仲間たちの激励と助言に、氷河が自嘲気味な笑みを浮かべる。

「そういう策を講じて、瞬を手に入れようとした俺が間違っていた。そういう姑息は、どこまでも真善美を全うしようとする瞬の意思には太刀打ちできないようだ。綺麗な恋を汚すなと、瞬は言っていた。待てるだけ待てと」
「それは、瞬の潔癖が無責任に言わせる、極めて非現実的な解決方法だろう」
「しかし、瞬が待てと言っているんだ。俺は 瞬の好みに適った解決方法に従うさ。惚れた弱みだ」
「……」

本音を言えば、氷河はそうするしかないだろうと、星矢は思っていたのである。
氷河が瞬を諦められないというのであれば、氷河はそうするしかないだろうと。
だが、その決着のつけ方は、考えようによっては、どこまでいっても絶望しかない世界で生きることと ほぼ同義。
星矢は、さすがに、そんな試練と苦難の道を仲間に歩んでほしいとは思わなかった。

「なあ、おまえ、一度でも瞬に好きだって言ったことあるか? おまえと寝たいって」
「一度もないな。

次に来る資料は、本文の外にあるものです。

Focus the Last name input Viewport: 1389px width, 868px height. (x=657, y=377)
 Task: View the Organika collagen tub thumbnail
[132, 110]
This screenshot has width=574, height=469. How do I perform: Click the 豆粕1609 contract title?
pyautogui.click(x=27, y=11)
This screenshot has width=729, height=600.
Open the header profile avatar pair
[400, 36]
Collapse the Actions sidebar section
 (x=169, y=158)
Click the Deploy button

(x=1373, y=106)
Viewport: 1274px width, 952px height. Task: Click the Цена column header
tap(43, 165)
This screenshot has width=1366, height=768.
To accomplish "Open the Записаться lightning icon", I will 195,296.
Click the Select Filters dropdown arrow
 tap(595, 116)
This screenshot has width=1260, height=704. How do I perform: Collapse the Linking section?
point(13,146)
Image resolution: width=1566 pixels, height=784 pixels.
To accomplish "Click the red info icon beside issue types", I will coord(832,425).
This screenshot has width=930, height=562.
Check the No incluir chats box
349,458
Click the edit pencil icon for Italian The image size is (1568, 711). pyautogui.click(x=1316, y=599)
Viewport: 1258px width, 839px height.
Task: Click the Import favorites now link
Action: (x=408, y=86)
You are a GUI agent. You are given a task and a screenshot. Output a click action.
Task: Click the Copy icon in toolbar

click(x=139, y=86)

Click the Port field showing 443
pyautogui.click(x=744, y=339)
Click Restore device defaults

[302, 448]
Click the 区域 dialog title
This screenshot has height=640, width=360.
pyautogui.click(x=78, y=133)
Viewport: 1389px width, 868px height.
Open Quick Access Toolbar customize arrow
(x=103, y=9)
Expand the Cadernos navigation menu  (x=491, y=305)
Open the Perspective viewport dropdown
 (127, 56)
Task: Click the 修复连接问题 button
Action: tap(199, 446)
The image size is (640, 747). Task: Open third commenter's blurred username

俺が そういう希望を瞬に伝えたところで、その行為は全く意味がないことだ。他の誰かが相手だというなら いざ知らず、相手が瞬では……俺がどれほど強く そうなることを求めても、瞬が望まない限り、俺が瞬とそういうことができるようになることは まずありえない。100パーセント無理な話と言っていいだろう。俺は無意味なことはしない主義だ」
「あの瞬が自発的に その気になる可能性なんて、それこそ99.99パーセントないことだと思うぞ」
「残りの0.01パーセントに賭けるさ。俺は希望の聖闘士だそうだし」
「……」

正しく清らかな恋を貫くために、人は これほどまでの苦難と忍耐を受け入れなければならないものなのか。
希望の聖闘士の 呻きにも似た苦しげな声と言葉に、星矢と紫龍は、どうにも得心できない面持ちで唇を引き結ぶことになった。